**** Records shown
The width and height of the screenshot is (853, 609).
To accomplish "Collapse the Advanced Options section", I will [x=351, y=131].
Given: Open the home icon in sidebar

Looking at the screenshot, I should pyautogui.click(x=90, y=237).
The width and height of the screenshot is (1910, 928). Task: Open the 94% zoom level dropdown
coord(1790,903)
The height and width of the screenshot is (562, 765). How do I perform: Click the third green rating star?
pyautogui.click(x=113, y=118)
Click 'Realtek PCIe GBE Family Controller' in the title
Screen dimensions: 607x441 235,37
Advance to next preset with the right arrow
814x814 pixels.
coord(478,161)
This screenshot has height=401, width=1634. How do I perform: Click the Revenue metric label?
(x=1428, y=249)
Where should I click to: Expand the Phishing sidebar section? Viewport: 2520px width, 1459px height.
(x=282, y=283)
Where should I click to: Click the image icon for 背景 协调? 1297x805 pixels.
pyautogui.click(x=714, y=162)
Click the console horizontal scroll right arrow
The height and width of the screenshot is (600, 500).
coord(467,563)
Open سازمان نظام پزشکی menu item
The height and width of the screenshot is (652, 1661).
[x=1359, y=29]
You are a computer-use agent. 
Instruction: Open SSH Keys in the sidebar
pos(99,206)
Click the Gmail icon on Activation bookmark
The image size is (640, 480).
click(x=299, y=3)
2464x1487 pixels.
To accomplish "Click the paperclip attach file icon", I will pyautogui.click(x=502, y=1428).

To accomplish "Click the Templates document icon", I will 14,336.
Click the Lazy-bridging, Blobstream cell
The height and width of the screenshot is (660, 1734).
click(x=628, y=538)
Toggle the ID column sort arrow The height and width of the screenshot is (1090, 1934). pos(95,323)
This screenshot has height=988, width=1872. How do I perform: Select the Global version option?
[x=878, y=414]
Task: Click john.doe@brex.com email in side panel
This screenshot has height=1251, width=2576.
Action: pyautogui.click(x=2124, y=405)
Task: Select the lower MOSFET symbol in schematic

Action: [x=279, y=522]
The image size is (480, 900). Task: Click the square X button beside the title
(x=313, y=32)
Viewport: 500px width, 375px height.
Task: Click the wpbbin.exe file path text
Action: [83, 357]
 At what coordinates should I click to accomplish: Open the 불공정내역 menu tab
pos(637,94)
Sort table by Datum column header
********
§ Objective
Copy out the material above, swapping every "How do I perform:" for "How can I do this:" and leaving everything else unchanged.

§ Written answer
The width and height of the screenshot is (853, 609).
To accomplish "Collapse the Advanced Options section", I will [x=351, y=131].
Given: Open the home icon in sidebar

Looking at the screenshot, I should pyautogui.click(x=90, y=237).
The width and height of the screenshot is (1910, 928). Task: Open the 94% zoom level dropdown
coord(1790,903)
The height and width of the screenshot is (562, 765). How can I do this: Click the third green rating star?
pyautogui.click(x=113, y=118)
Click 'Realtek PCIe GBE Family Controller' in the title
Screen dimensions: 607x441 235,37
Advance to next preset with the right arrow
814x814 pixels.
coord(478,161)
This screenshot has height=401, width=1634. How can I do this: Click the Revenue metric label?
(x=1428, y=249)
Where should I click to: Expand the Phishing sidebar section? Viewport: 2520px width, 1459px height.
(x=282, y=283)
Where should I click to: Click the image icon for 背景 协调? 1297x805 pixels.
pyautogui.click(x=714, y=162)
Click the console horizontal scroll right arrow
The height and width of the screenshot is (600, 500).
coord(467,563)
Open سازمان نظام پزشکی menu item
The height and width of the screenshot is (652, 1661).
[x=1359, y=29]
You are a computer-use agent. 
Instruction: Open SSH Keys in the sidebar
pos(99,206)
Click the Gmail icon on Activation bookmark
The image size is (640, 480).
click(x=299, y=3)
2464x1487 pixels.
To accomplish "Click the paperclip attach file icon", I will pyautogui.click(x=502, y=1428).

To accomplish "Click the Templates document icon", I will 14,336.
Click the Lazy-bridging, Blobstream cell
The height and width of the screenshot is (660, 1734).
click(x=628, y=538)
Toggle the ID column sort arrow The height and width of the screenshot is (1090, 1934). pos(95,323)
This screenshot has height=988, width=1872. How can I do this: Select the Global version option?
[x=878, y=414]
Task: Click john.doe@brex.com email in side panel
This screenshot has height=1251, width=2576.
Action: pyautogui.click(x=2124, y=405)
Task: Select the lower MOSFET symbol in schematic

Action: [x=279, y=522]
The image size is (480, 900). Task: Click the square X button beside the title
(x=313, y=32)
Viewport: 500px width, 375px height.
Task: Click the wpbbin.exe file path text
Action: [83, 357]
 At what coordinates should I click to accomplish: Open the 불공정내역 menu tab
pos(637,94)
Sort table by Datum column header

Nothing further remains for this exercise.